Granton Pedestrian-Cycle Path Officially Opened

Submitted by edg on Sat, 1 Jul '23 10.29am
Young boy on scooter and man with his dog on Speirs Bruce Way pedestrian-bike path after opening

A newly upgraded walking, wheeling and cycling path, which provides a vital link in the north of Edinburgh, has been officially named after a famous explorer who once studied in the area.

Speirs Bruce Way was formally opened yesterday (Friday, 30 June) and celebrates the accomplishments of William Speirs Bruce, a late 19th/early 20th century scientist known for his expeditions to Antarctica and who studied at the Scottish Marine Station for Scientific Research in Granton.

The core path in Edinburgh’s Granton Waterfront connects the heart of the neighbourhood with public transport links and shops along with Granton Beach, the future cultural and leisure offering at West Shore Studios, the promenade and a planned coastal park. 

Speirs Bruce Way will also serve a future housing development to the west of the path.

"This major upgrade has not only brought a key walking, wheeling and cycling route back into use, but has created a much more accessible and safe space for people to spend time, whether travelling with a wheelchair, using a buggy or out for a jog," said Councillor Scott Arthur, Transport and Environment Convener.

"Our £1.3bn regeneration of Granton Waterfront is one of the largest and most ambitious projects of its kind in Scotland. Improving connectivity and strengthening active travel links is central to this, and our wider ambitions to achieve net zero by 2030, reduce kilometres travelled by car and to create a safer, more sustainable and pleasant transport future for Edinburgh."

The Granton Waterfront Regeneration programme and has been supported by funding from the Scottish Government through Sustrans Scotland’s Places for Everyone programme. 

Simon Strain, Head of Places for Everyone Programme at Sustrans Scotland, said the route completion was an "important achievement".

"The Speirs Bruce Way greatly improves the link between Waterfront Avenue and West Shore Road with a path that is suitable for all to use, whilst also enhancing connections to the nearest bus stops and the Waterfront Broadway local centre," he said.

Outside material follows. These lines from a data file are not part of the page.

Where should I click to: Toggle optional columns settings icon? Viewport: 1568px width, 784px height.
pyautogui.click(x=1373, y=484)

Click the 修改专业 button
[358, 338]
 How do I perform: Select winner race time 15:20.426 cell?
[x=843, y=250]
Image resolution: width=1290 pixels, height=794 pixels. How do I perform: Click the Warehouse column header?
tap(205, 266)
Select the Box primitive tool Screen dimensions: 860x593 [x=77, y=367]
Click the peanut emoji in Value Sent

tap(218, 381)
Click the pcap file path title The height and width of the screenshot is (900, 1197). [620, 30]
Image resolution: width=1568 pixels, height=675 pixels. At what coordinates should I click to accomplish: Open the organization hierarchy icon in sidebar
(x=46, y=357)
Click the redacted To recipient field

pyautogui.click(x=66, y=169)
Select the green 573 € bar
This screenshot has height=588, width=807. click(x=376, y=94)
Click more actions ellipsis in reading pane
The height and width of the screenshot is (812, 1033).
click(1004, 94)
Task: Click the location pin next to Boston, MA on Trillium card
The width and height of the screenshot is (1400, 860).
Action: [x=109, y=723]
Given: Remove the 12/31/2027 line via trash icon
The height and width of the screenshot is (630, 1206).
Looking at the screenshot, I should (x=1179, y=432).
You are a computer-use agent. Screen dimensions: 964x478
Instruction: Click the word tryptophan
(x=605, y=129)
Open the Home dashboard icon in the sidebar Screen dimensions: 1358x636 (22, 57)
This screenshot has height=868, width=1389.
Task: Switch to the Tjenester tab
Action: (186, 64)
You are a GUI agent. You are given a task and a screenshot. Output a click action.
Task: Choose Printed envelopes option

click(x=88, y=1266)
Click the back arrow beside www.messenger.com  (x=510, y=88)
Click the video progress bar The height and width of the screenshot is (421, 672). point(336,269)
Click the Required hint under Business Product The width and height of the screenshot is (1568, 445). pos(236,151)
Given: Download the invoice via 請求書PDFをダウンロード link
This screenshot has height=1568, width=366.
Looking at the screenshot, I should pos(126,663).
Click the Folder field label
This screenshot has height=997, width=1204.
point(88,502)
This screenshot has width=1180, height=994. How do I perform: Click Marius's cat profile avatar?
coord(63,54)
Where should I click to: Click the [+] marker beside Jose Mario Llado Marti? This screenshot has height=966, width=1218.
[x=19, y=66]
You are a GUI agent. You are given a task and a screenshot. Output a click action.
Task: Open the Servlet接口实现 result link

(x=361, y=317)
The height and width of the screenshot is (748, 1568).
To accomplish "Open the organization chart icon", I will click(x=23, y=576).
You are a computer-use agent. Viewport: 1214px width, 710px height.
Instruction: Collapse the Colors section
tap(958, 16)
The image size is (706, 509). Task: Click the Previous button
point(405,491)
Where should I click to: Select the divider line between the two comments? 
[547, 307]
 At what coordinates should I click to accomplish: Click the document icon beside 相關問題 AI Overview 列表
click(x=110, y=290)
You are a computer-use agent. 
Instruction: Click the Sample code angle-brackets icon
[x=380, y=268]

"By making it safer and easier for residents and visitors to the area to walk, wheel and cycle we hope that many more people will have the confidence to leave the car at home when making their everyday journeys."

The path has been widened to include space for both pedestrians and cyclists, with the installation of new lighting and path access improvements at the north end where it meets West Shore Road.

As well as providing a key north-south link, Speirs Bruce Way passes by the 17th century Caroline Park House, the remnants of Granton Castle to the east and the boundary wall of the former Granton Gasworks to the west. 

A Historic Environment Scotland plaque has been installed to commemorate Sir Thomas Hope (Lord Advocate to King Charles I) who lived at Granton Castle. Granton Castle Walled Garden is also accessed directly from the path and is managed by the Friends of Granton Castle Walled Garden.

Through Places for Everyone, the Scottish Government has granted Stage 0-2 funding for further projects in relation to Phase 1 of the Granton Waterfront Regeneration, on which an initial planning consultation is currently underway.

Designs for the upgraded path were produced by WSP, with construction carried out by Mackenzie Construction.